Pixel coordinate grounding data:
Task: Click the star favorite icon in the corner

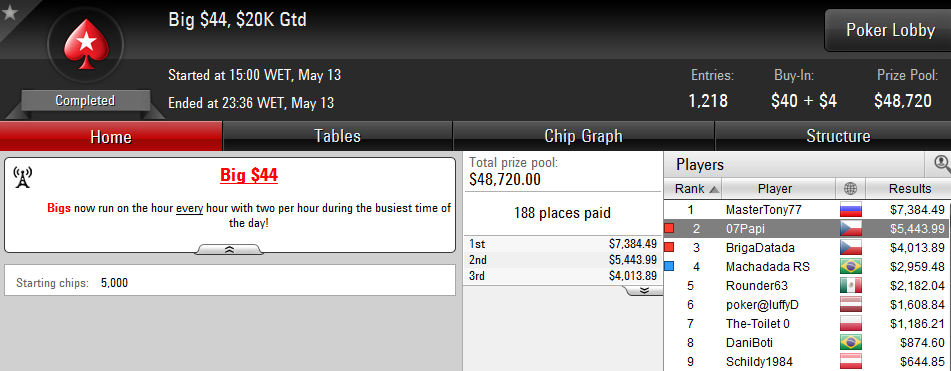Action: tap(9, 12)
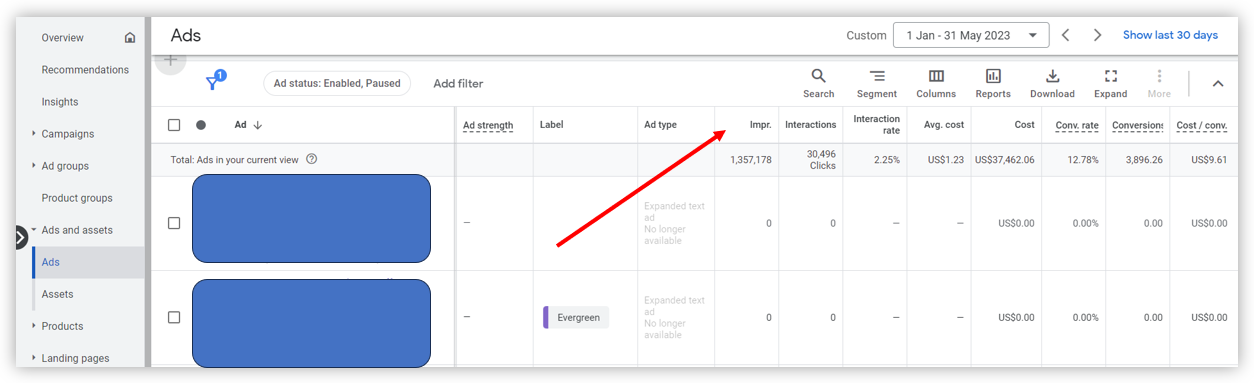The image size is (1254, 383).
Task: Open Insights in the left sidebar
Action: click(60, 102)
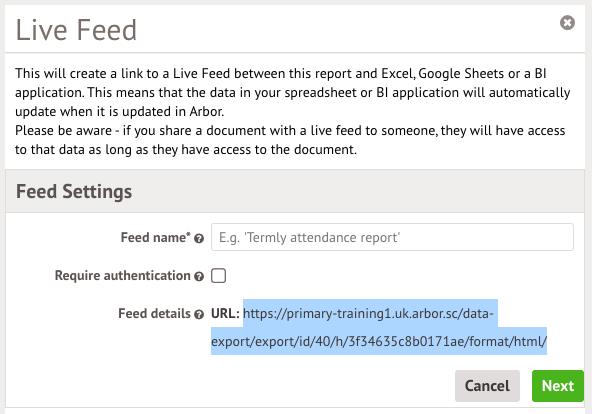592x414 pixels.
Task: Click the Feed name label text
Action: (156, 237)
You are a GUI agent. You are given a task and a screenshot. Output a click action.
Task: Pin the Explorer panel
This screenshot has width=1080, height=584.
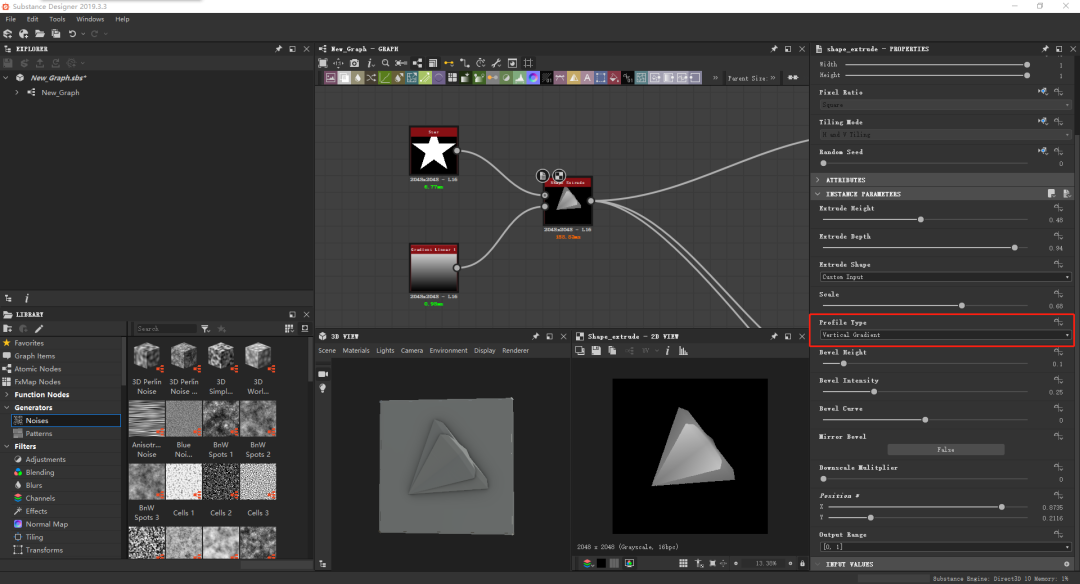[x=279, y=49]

DIRECTIONS FOR THIS TASK:
Please transcribe each entry exactly and exclude any image it contains.

SOLUTION FOR THIS EXERCISE:
Task: Click the star favorite icon in the corner

Action: tap(9, 12)
The image size is (1254, 383).
Task: Open Insights in the left sidebar
Action: click(60, 102)
592x414 pixels.
Task: Click the Feed name label text
Action: (156, 237)
You are a GUI agent. You are given a task and a screenshot. Output a click action.
Task: Pin the Explorer panel
This screenshot has width=1080, height=584.
[x=279, y=49]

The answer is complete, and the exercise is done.